The Gerontology Institute’s Pension Action Center is part of the McCormack Graduate School at UMass Boston. It provides free legal assistance to low- and moderate-income workers, retirees and their survivors in the six New England states and Illinois whose pension benefits have been wrongfully denied. This is one in an occasional series of posts about cases the center pursues on behalf of its clients.
Couples who go through a divorce need to sort out many financial issues. Settling rights to pension benefits can be an important part of the process.
But a divorce may take place many years or even decades before a pension begins to pay a benefit. Over that time, a lot can happen to separate former spouses from benefits they are legally entitled to collect.
That’s what brought a 75-year-old woman from greater Boston to the Pension Action Center. She was living on less than $20,000 per year and hadn’t been receiving the benefits she was due from her ex-husband’s pension.
The couple divorced in 1991 and, at that time, the client had obtained a Qualified Domestic Relations Order (QDRO) outlining her future rights to her husband’s retirement benefit.
“Pensions and retirement benefits are not automatically split in a divorce, but they may be one of the biggest financial assets a couple has,” said PAC Director Jeanne Medeiros.
“It is crucial to get a domestic relations order from the court at the time of the divorce for an ex-spouse to be entitled to a fair share of the retirement benefits,” she said. “In this case, our client had done exactly that, but still had a problem receiving the money to which she was entitled.”
The Pension Action Center took on the Boston-area woman’s case more than quarter century after the couple had divorced. Over those years, the company where the client’s ex-husband worked had been bought and sold several times.
After a lengthy investigation, pension counselor Maureen Egan was able to identify the corporate successor as GKN North America and determined that the pension benefits in question were being paid through Prudential Retirement Services.
When contacted, Prudential seemed unaware that a QDRO existed and had been paying the ex-husband a full monthly benefit without reducing it to account for the lifetime share and survivor benefit due to the center’s client.

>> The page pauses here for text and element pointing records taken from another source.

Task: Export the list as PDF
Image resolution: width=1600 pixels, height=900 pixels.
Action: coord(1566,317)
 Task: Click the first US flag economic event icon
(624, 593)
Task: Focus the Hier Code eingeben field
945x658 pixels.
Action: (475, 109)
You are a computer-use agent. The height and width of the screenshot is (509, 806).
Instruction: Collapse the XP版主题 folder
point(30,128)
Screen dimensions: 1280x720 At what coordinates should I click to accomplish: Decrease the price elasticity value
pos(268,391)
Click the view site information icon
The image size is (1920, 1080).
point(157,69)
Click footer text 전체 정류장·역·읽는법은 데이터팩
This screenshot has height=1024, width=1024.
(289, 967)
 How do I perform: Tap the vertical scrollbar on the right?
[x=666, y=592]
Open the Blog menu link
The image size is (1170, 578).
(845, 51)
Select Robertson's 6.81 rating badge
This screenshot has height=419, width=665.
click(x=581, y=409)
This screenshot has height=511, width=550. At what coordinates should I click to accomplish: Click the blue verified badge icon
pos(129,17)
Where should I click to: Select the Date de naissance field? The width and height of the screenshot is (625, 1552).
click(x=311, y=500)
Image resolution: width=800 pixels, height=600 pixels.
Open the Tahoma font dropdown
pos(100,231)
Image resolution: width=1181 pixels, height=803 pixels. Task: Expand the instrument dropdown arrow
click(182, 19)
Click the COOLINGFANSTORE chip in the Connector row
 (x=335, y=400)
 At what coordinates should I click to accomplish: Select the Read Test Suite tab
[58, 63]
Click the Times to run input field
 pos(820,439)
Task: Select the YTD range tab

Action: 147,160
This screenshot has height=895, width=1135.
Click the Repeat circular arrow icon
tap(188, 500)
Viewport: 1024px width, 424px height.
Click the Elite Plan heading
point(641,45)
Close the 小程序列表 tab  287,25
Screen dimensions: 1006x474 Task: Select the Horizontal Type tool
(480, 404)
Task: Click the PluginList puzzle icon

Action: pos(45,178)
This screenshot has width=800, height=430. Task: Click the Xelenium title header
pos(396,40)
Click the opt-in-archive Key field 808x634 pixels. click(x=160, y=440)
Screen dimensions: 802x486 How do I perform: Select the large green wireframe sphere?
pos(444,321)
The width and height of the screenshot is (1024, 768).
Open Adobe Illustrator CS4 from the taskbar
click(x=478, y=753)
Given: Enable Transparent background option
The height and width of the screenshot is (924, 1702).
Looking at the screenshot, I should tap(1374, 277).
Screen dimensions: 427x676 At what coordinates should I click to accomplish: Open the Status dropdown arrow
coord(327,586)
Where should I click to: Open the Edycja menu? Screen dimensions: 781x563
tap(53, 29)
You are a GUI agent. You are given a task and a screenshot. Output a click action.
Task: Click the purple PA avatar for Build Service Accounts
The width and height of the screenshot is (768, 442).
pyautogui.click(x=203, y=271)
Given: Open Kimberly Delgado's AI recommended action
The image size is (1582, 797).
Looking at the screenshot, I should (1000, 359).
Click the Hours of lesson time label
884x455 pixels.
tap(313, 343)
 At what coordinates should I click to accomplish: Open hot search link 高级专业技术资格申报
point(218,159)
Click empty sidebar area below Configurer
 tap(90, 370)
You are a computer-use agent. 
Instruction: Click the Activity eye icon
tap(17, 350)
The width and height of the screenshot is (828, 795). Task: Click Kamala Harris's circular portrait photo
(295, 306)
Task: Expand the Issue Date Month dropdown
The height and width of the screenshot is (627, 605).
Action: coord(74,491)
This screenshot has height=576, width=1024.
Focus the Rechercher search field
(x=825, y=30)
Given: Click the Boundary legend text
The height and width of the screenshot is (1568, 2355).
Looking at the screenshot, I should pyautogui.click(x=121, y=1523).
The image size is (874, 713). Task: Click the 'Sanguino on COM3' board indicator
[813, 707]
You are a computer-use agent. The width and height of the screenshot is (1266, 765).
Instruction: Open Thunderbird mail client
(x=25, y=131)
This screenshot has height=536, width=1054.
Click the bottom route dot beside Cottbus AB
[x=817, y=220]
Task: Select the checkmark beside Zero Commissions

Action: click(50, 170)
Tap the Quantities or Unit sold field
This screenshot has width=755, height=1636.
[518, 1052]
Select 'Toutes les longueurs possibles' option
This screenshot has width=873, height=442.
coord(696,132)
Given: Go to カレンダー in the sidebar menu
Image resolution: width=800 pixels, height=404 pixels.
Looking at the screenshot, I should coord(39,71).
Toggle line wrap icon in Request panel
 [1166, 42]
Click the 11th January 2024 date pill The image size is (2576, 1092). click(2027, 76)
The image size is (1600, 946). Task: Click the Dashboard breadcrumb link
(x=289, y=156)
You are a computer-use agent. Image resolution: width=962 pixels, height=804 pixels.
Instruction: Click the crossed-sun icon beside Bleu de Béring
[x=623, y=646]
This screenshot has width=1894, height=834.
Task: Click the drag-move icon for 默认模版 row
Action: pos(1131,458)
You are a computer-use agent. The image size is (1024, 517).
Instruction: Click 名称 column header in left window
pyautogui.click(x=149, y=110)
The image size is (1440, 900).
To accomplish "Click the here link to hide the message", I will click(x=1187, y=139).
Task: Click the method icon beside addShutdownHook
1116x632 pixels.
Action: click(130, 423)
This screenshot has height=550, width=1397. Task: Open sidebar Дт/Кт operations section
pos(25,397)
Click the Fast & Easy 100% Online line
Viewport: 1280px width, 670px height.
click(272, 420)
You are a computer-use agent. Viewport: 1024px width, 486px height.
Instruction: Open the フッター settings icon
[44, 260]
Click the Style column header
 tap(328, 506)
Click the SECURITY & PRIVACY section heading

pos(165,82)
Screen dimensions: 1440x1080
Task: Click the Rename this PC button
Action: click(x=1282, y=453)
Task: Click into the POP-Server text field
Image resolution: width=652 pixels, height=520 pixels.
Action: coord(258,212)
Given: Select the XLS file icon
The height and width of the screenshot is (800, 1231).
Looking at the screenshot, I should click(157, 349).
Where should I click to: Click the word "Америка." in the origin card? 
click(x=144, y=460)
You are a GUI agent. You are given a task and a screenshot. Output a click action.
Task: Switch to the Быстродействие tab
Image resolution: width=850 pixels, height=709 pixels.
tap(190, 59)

Prudential initially said the woman could not receive those benefits because her ex-husband was already in pay status receiving a single-life annuity. The PAC filed a claim on her behalf, arguing the client had a valid QDRO and that the plan had failed to keep accurate records necessary to properly administer benefits.
The plan then agreed, paying the client $9,885 retroactive to 2005 and establishing her pension benefit on an ongoing basis.
“Our client would never have been able to get her rightful benefit on her own,” said Egan. “She did not have the resources to hire a private attorney or conduct a lengthy investigation. For a person who lives on a very modest income, these benefits are vital. We are so happy that, through our work, she will now be more financially secure.”